Good afternoon, everyone! 🥰 Today is the day dedicated to Star Wars, or "La Guerra de las Galaxias" (as we know it here), and I want to bring you some of the connections the saga has with the history of Rome. There are many, since George Lucas (the director) was deeply influenced by the mythologist Joseph Campbell when depicting in his films "the hero's journey" through the figure of Anakin Skywalker. In addition, he also managed to capture orientalism and references to more contemporary wars, but if you want, I'll tell you about that another time.

A first reference is the crossing of the Rubicon River by Julius Caesar in 49 BCE as the starting point of an irreversible civil war. This point of no return is perfectly replicated when Lord Sidious deploys the droid army on Naboo (our beloved Seville) as a catalyst that forces a Galactic Republic, already weakened by its own bureaucracy, to transform in order to survive, just as it happened to Rome, which went from being a city-state to an imperial power without the adequate administrative tools to manage itself.

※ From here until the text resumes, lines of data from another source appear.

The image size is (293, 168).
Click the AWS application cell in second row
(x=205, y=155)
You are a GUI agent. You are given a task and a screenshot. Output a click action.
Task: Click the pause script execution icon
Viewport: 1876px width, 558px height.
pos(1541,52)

In this context, the figure of Palpatine is revealed as a replica of Octavian Augustus. Both use their own republican institutions to drain power from within. While Palpatine appointed himself Supreme Chancellor and accumulated emergency powers to the applause of the Senate, Augustus did the same under the titles of princeps or the tribunicia potestas, maintaining the appearance of legality while establishing a unipersonal power. This ascent was possible thanks to the control of the army, a determining factor in both history and fiction. In Rome, the loyalty of the troops shifted from the Senate to the generals who paid them their stipend, in the same way that in Star Wars the appearance of a professional clone army ends up giving absolute control to whoever holds command, displacing the Jedi, who functioned as an elite of officers who were soon overwhelmed by the new war machine.

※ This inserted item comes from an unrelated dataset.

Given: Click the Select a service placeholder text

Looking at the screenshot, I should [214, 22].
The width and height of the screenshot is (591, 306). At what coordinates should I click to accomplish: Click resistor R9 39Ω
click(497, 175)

Even the systematic elimination of political opposition in the saga has historical roots. Before Caesar, General Lucius Cornelius Sulla instated the "proscriptions", public lists of enemies of the state who could be killed for a reward. This mechanism is the most direct antecedent of Order 66, where the Jedi go from being protectors to being priority targets to get rid of them in one fell swoop. In this way, Palpatine creates his own red-robed Royal Guard, a galactic version of the Roman Praetorian Guard, those unique individuals authorized to carry weapons within the sacred city limits and whose loyalty was the sole pillar supporting the imperial throne (like the emperor's security guards).

But classical influence goes beyond politics and permeates the very ethics of the Jedi, whose code deeply resonates with the Stoic philosophy of ancient Greece and Rome. Yoda's insistence on emotional control and that attachment leads to suffering is a purely Stoic lesson that philosophers like Epictetus or Emperor Marcus Aurelius, who advocated that inner peace resided in not being dominated by passions. Even the concept of the Force as something that surrounds and unites all living beings has its echo in the Pneuma Stoic, that vital essence that permeates the universe.

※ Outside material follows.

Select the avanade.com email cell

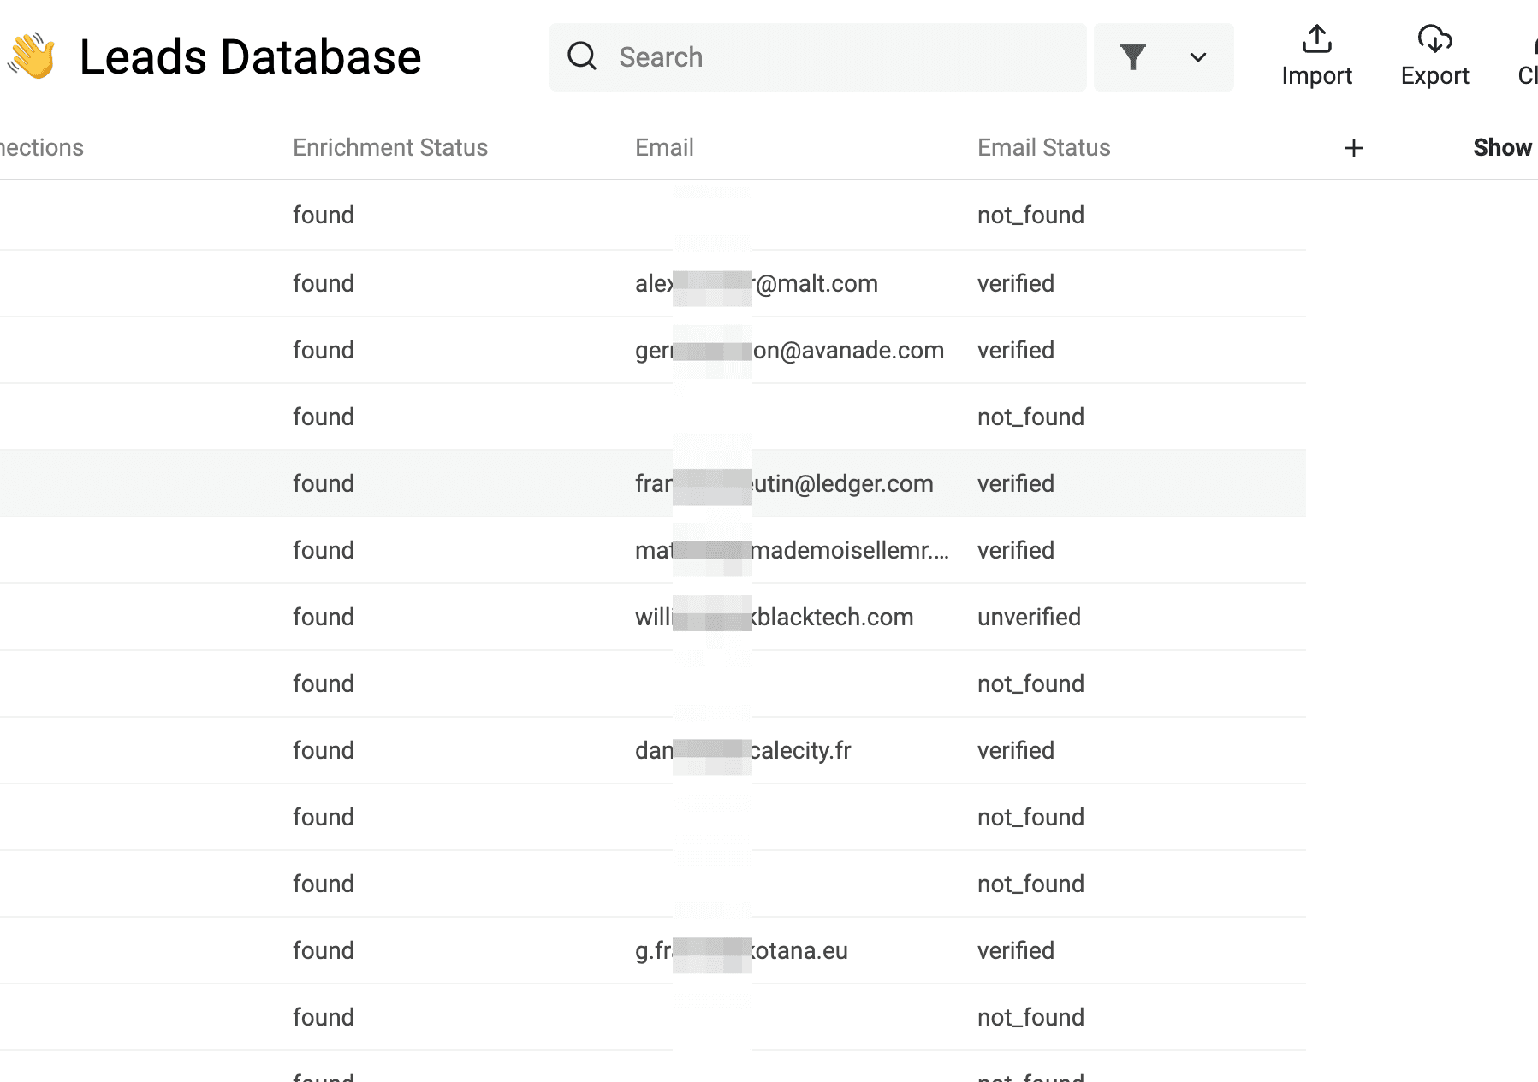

The social structure of this galaxy also breathes the air of Antiquity, especially in its onomastics. The way individuals are named defines their status: while the aristocracy and the senators bear complex names that resemble the tria nomina of Roman citizens (like Bail Organa or Padmé Amidala), the lower strata or slaves usually appear with a nomen unicum like Anakin or Watto. This hierarchy reaches its extreme with droids, who function as the servile class of Rome, dehumanized under alphanumeric codes that, just like in the inscriptions of the servi Romani, reduce their identity to their function or the property of their owner.

Also through spectacle and knowledge we can see the historical references. The pod races on Tatooine are a frame-by-frame recreation of the chariot races in the Circus Maximus, where the charioteers were mass stars and factions moved very high stakes, serving as that "bread and circuses" necessary to distract the population from political intrigues. Meanwhile, in the core of the galaxy, the monumentality of Coruscant and its architecture of massive domes seek to generate that feeling of imperium eternal, an ecumenopolis that exaggerates what any ancient felt upon arriving at the unfathomable Rome of the 2nd century CE. Even the arrogance of the Jedi Archives, which claim that what is not there does not exist, resonates with the ambition of the Great Library of Alexandria to centralize all knowledge in the world, whose loss would plunge history into a dark age.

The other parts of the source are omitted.